On the contrary, FIG. 5 depicts a method for dividing a human region into slices stacked in the vertical direction. With such a dividing method, even when a person moves rightward and leftward, each body part remains in the same region highly likely, thus achieving stable matching. In FIG. 5 for example, a segment region 501 before movement of the person and a segment region 502 after movement of the person include the arm and the waist by almost the same ratios. Thus, even when features based on color information are used for example, a difference of the features is small, increasing a likelihood that the regions are determined as corresponding regions.
Referring back to FIG. 3, after the region dividing unit 104 divides the human region into segment regions, the reliability calculating unit 103 calculates a reliability c_jfor each of the divided J segment regions (Step S305). Specifically, to a segment region(s) not including the hidden region, the reliability calculating unit 103 allocates a similarity obtained when the human region is extracted. On the contrary, to a segment region(s) including the hidden region, the reliability calculating unit 103 allocates a predetermined reliability (e.g., 0.1).
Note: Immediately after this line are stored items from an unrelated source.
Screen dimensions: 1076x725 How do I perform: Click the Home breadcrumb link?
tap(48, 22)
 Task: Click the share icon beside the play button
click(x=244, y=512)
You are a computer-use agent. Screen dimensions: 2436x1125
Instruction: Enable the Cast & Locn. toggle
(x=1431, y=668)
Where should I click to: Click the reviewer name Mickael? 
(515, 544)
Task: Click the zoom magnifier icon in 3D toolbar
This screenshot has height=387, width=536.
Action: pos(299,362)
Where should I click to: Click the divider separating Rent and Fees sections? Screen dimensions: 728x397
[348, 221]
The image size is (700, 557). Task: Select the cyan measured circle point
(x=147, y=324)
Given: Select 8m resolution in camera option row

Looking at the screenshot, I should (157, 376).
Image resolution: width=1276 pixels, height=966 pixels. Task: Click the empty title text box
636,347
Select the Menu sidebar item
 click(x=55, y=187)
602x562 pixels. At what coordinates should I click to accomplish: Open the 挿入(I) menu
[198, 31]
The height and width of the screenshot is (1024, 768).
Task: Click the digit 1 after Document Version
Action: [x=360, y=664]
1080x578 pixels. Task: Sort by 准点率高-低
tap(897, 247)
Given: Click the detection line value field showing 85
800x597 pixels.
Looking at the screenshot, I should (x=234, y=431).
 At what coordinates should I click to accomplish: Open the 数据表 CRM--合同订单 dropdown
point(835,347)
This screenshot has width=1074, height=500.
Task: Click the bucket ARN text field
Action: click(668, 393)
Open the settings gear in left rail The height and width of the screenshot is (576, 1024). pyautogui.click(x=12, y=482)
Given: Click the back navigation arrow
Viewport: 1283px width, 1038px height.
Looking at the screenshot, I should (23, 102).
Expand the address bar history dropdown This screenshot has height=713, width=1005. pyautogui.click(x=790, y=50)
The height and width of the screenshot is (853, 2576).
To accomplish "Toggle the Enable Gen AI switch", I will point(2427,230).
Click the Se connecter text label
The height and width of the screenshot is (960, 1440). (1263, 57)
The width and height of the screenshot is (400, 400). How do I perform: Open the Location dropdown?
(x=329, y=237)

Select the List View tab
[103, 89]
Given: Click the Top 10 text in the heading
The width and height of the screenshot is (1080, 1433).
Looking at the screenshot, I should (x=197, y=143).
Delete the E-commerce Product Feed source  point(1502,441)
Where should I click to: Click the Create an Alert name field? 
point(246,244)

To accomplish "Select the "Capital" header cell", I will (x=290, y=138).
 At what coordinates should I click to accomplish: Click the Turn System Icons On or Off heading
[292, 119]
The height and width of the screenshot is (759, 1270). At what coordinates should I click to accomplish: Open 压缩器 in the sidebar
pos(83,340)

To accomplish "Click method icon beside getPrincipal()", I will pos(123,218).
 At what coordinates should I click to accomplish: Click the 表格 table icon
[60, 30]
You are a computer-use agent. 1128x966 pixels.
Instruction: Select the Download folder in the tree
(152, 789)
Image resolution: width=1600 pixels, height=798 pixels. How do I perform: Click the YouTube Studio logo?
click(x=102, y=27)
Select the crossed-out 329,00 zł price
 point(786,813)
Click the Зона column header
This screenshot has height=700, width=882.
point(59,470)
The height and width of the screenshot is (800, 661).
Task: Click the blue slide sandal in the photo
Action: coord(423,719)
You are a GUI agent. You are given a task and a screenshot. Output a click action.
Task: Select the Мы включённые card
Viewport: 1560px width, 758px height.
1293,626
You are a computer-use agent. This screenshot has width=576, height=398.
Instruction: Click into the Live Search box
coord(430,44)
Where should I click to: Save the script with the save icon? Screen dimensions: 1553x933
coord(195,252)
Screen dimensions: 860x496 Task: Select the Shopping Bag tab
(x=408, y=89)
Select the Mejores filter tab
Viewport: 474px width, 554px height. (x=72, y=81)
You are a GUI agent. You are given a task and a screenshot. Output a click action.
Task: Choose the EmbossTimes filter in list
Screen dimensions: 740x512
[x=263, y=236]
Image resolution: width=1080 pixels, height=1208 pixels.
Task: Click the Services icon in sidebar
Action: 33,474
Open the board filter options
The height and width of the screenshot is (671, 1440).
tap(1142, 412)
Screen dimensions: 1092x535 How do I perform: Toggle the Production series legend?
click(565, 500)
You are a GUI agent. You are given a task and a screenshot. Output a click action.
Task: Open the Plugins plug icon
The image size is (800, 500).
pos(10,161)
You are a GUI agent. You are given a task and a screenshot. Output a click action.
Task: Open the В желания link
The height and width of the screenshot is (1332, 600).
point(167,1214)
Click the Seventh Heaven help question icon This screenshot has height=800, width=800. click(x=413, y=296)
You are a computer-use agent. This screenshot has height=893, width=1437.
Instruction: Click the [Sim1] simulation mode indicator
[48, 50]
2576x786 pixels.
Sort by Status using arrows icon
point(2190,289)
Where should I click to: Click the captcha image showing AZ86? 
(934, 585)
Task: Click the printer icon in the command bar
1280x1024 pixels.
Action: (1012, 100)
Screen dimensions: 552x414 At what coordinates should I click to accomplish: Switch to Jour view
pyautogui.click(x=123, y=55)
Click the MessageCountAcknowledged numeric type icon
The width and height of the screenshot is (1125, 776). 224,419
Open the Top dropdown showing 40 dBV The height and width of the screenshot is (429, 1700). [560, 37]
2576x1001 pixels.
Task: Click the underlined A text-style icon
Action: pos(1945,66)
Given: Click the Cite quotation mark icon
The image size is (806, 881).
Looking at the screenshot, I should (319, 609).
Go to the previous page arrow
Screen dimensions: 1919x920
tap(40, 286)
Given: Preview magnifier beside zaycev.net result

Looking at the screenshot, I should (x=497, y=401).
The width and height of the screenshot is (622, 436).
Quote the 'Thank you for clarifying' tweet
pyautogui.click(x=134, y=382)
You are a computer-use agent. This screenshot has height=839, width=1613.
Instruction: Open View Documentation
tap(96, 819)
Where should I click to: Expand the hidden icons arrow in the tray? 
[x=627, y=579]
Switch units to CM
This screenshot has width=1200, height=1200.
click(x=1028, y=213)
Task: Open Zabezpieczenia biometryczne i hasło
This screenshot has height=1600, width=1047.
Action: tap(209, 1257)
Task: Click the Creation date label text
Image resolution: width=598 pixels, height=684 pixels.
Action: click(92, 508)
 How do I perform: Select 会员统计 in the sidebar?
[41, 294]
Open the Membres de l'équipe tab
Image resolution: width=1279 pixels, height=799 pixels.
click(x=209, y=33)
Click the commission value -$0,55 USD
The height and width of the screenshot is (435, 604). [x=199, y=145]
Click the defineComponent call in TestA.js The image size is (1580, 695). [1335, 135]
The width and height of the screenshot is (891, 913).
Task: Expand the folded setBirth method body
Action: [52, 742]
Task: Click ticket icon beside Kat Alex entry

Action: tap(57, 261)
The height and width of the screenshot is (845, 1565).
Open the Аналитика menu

The feature calculating unit 105 calculates a feature F_jfor each of the divided J segment regions (Step S306). The feature calculating unit 105 then stores in the storage unit 121 the feature F_jand the reliability c_jboth calculated for each of the segment regions (Step S307), and ends the learning process.
The hidden region determination process at Step S303 is described in detail. FIG. 6 is a flowchart of a whole hidden region determination process according to the first embodiment.
To begin with, the reliability calculating unit 103 calculates an aspect ratio r of an extracted human region (Step S601). The aspect ratio r is represented as r=h/w, where w is the width and h is the height of the human region.
The reliability calculating unit 103 determines whether the calculated aspect ratio r is smaller than a reference value R found in advance as an aspect ratio of an average person (Step S602).
FIG. 7 is a schematic for explaining a method for finding an aspect ratio of a person. As shown in FIG. 7, provided that H=2 and W=1, where H and W are reference values of the height and the width of an average person, the reference value R of an aspect ratio can be found as R=H/W=2.
If the aspect ratio r is smaller than the reference value R (Yes at Step S602), the reliability calculating unit 103 estimates that a hidden region exists in the search object (Step S603). The reliability calculating unit 103 adds the hidden region to the extracted human region such that the aspect ratio matches the reference value (Step S604). Specifically, the reliability calculating unit 103 adds the hidden region to at least one of the upper and the lower portions of the human region, according to the ratio of the hidden region, which is calculated as (R−r)/R.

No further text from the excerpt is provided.